RECORDS

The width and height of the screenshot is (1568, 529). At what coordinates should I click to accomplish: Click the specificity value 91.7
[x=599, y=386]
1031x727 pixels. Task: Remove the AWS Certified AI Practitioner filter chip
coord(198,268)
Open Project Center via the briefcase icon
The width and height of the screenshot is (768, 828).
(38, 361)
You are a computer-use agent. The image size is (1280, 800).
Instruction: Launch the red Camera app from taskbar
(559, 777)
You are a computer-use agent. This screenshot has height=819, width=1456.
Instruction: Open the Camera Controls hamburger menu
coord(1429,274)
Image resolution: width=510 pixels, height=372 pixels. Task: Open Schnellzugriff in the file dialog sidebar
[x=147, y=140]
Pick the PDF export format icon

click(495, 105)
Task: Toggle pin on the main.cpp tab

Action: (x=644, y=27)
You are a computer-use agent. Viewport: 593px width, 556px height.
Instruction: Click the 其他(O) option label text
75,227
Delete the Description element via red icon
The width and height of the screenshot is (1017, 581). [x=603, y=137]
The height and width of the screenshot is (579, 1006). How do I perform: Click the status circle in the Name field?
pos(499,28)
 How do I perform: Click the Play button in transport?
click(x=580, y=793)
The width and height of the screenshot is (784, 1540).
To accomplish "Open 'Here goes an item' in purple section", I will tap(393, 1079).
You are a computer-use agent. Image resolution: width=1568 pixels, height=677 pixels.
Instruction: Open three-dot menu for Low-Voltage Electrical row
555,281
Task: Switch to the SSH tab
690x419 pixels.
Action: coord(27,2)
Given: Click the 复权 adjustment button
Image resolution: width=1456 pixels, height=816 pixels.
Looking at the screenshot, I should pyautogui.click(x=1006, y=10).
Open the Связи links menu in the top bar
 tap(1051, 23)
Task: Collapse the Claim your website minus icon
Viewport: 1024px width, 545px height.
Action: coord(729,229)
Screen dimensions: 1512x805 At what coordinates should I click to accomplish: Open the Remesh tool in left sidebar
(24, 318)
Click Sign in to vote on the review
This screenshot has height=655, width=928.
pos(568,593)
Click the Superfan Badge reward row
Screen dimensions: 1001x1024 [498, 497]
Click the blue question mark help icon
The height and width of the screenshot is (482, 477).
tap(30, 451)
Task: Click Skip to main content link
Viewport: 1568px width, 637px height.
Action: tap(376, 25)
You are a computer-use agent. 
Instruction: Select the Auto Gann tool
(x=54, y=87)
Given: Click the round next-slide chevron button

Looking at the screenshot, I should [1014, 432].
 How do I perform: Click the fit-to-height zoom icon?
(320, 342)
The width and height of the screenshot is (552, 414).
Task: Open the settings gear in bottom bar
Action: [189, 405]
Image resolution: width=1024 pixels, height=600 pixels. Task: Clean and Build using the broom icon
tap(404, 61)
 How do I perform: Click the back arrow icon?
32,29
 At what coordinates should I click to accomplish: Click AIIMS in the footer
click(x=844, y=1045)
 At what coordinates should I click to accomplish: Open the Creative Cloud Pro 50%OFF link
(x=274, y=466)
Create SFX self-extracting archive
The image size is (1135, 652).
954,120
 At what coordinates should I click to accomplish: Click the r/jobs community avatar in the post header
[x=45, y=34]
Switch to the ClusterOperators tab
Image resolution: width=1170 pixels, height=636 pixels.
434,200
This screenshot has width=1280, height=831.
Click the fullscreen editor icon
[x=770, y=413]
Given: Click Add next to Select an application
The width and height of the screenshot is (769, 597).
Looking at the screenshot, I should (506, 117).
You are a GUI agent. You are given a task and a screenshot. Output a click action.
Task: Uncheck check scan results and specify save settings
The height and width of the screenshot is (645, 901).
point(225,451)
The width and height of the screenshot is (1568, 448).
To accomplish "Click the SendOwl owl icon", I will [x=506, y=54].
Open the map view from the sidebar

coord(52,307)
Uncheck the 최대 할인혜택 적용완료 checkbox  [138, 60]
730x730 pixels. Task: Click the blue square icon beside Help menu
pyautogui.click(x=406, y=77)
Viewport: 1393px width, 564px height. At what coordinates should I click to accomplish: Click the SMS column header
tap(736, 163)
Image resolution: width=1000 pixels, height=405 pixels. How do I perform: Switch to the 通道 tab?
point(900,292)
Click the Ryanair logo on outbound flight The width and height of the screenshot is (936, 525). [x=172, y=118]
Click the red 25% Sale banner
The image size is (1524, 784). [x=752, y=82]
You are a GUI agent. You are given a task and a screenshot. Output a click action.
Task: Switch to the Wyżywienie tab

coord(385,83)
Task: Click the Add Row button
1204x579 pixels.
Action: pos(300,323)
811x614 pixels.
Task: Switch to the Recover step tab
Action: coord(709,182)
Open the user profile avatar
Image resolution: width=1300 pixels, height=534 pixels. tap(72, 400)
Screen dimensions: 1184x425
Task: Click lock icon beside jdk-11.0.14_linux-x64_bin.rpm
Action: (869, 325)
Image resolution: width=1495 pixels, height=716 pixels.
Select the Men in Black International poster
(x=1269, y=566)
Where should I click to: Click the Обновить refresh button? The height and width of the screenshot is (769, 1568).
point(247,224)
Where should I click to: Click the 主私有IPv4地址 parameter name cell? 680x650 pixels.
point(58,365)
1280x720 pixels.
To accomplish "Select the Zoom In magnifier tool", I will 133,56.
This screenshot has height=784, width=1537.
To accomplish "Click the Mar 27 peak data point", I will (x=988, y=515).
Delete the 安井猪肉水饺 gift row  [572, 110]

AIM
Transcribe the material without changes, from the line with "Delete the Description element via red icon" to the line with "will tap(393, 1079).".

SOLUTION
Delete the Description element via red icon
The width and height of the screenshot is (1017, 581). [x=603, y=137]
The height and width of the screenshot is (579, 1006). How do I perform: Click the status circle in the Name field?
pos(499,28)
 How do I perform: Click the Play button in transport?
click(x=580, y=793)
The width and height of the screenshot is (784, 1540).
To accomplish "Open 'Here goes an item' in purple section", I will tap(393, 1079).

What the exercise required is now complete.